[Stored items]
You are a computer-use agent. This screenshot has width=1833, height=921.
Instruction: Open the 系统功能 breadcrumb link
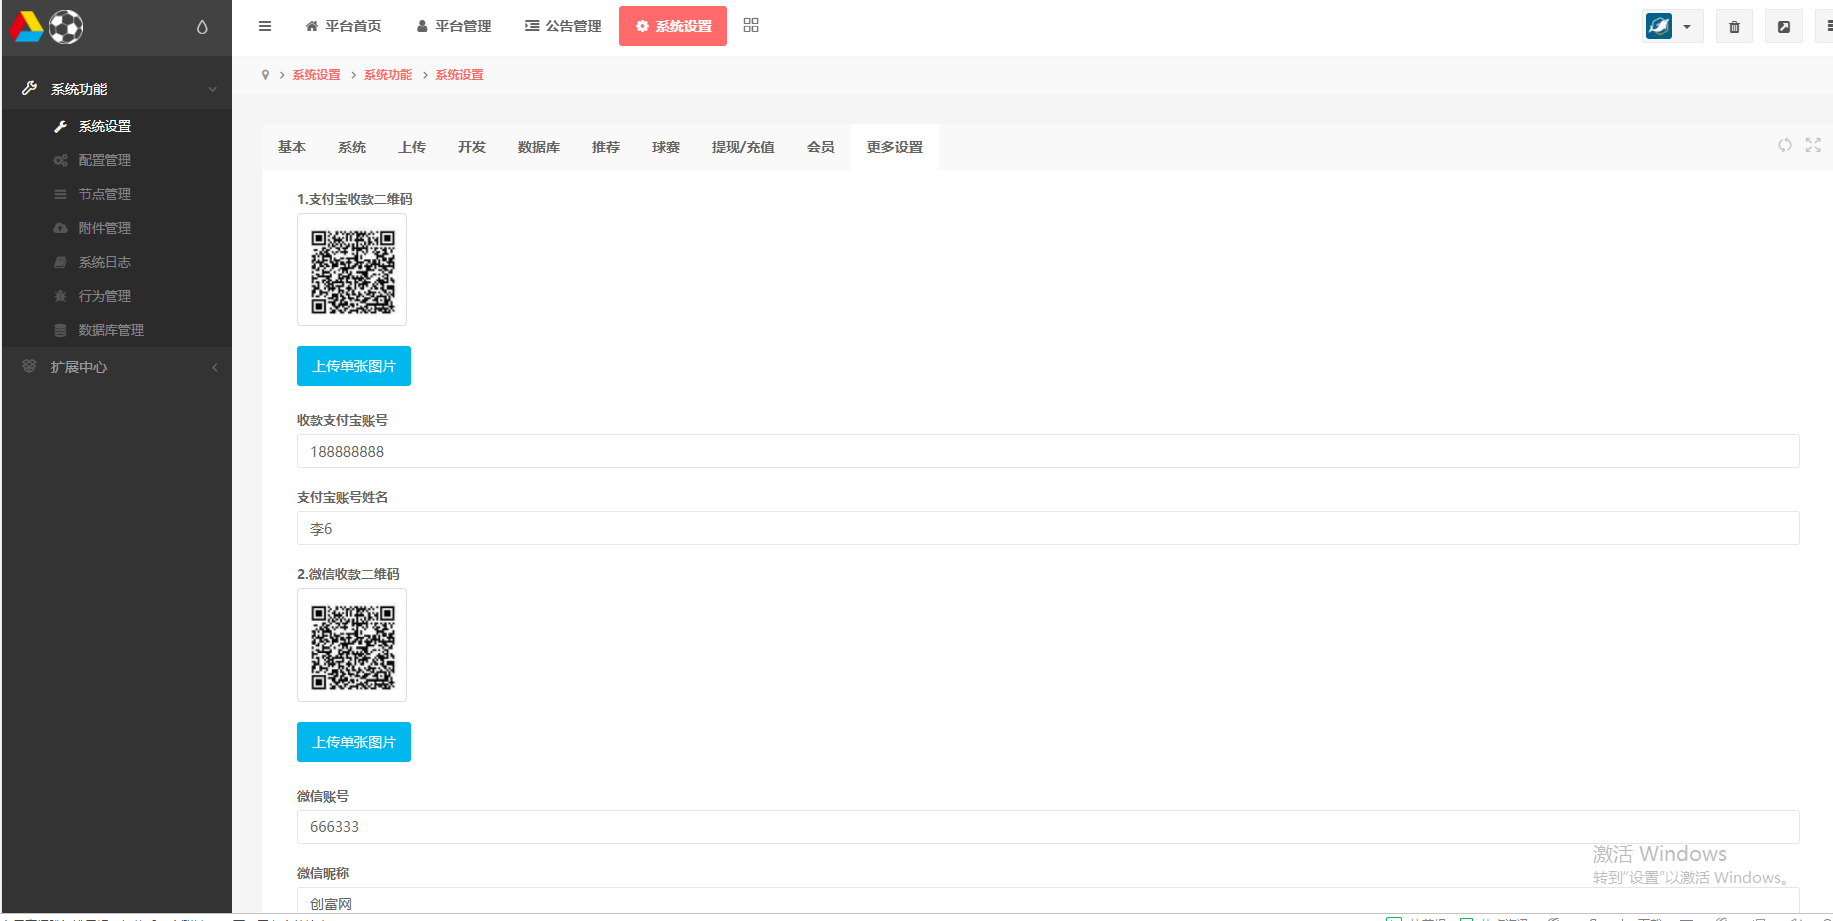click(x=387, y=74)
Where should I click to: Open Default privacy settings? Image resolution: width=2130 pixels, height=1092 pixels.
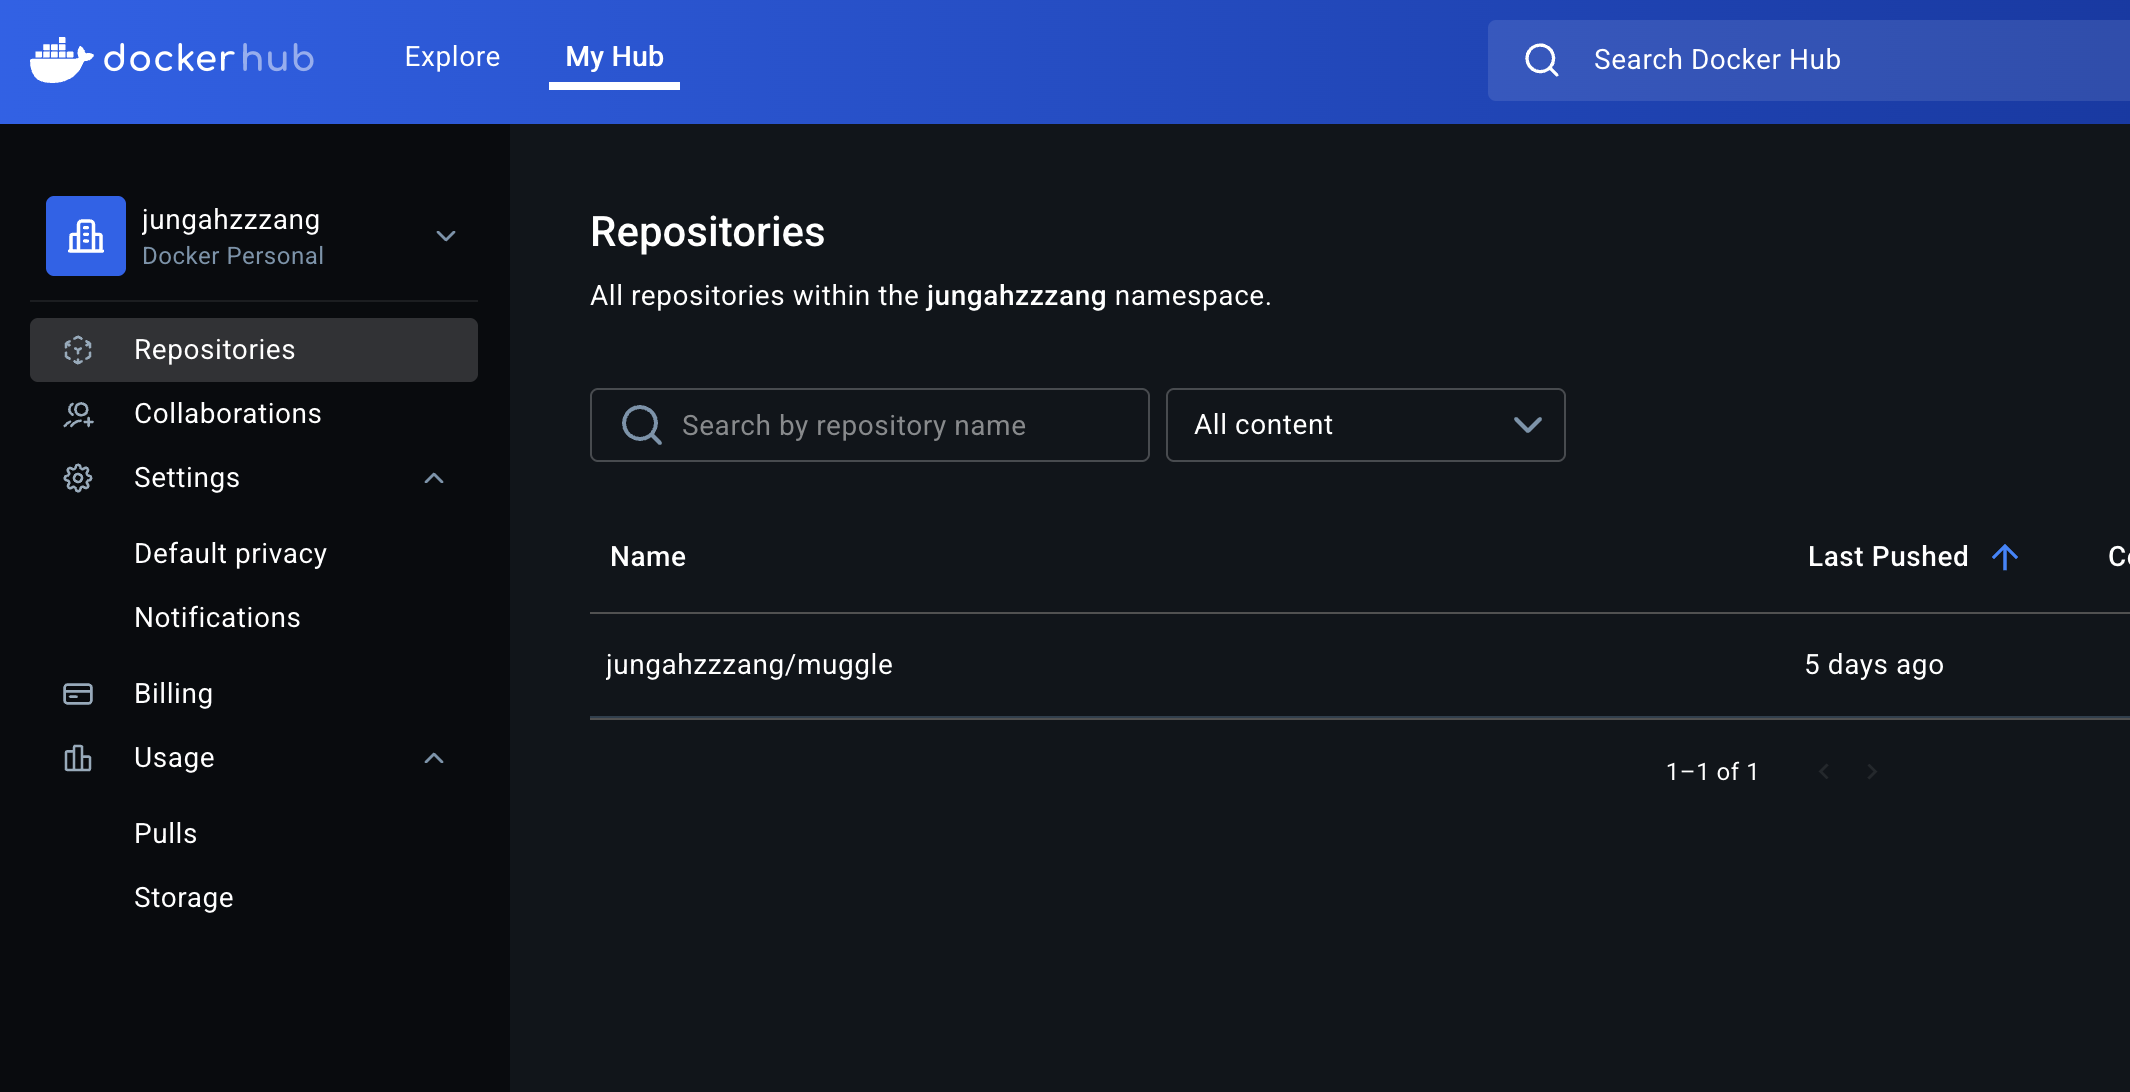[230, 554]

__The task__
Please write out exactly the lines from the one containing "Instruction: Open the 系统功能 breadcrumb link" through the last line of the records above, and leave out any pictures.

__Response for this exercise__
Instruction: Open the 系统功能 breadcrumb link
click(x=387, y=74)
Where should I click to: Open Default privacy settings? Image resolution: width=2130 pixels, height=1092 pixels.
[230, 554]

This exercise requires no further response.